Task description: Count the lines in the rows below that contain the string "IT人员", treating case as significant. Output only the number.

Entries:

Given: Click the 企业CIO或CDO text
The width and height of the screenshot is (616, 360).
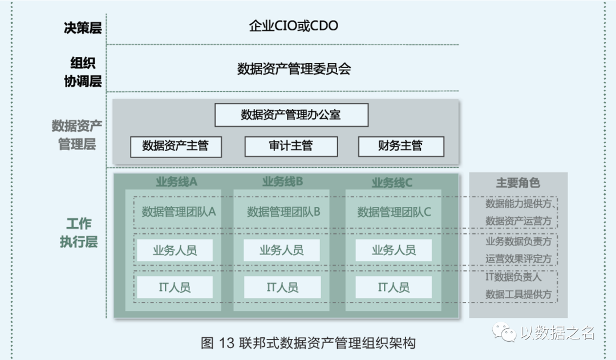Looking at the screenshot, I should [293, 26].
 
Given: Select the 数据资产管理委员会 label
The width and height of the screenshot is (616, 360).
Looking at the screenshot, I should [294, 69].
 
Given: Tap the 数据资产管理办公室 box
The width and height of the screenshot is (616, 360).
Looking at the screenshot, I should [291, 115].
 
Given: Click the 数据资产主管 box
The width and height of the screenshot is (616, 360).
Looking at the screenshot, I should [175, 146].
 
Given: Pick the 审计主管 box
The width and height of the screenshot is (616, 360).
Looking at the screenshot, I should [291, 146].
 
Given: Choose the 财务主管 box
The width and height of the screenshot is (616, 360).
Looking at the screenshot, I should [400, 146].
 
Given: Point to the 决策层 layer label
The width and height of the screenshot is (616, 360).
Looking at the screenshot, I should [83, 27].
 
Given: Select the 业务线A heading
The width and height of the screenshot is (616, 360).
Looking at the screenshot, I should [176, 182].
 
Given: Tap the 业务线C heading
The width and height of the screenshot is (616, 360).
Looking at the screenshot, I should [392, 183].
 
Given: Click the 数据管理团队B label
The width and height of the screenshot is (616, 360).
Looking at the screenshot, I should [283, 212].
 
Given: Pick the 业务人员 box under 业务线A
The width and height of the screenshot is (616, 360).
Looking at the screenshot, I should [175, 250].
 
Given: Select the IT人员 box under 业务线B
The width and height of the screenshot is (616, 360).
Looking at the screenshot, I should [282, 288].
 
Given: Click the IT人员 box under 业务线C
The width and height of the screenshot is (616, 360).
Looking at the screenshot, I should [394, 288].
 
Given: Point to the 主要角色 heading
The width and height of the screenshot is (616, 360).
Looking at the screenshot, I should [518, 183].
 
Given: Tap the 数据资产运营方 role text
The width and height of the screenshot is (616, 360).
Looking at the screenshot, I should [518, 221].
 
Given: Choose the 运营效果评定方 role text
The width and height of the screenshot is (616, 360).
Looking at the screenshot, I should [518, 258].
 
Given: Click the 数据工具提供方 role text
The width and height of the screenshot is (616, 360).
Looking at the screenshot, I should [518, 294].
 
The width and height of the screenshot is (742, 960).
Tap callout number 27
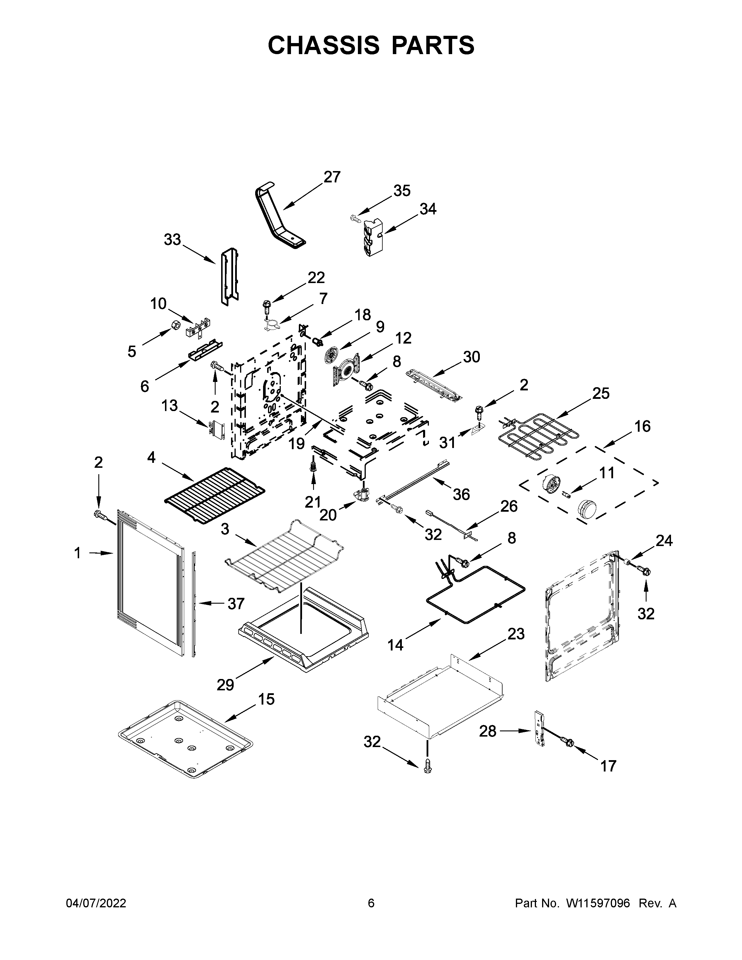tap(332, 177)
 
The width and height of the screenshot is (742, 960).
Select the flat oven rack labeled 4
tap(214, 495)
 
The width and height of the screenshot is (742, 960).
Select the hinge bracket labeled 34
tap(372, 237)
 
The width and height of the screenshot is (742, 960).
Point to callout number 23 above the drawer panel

Result of the exercise: 2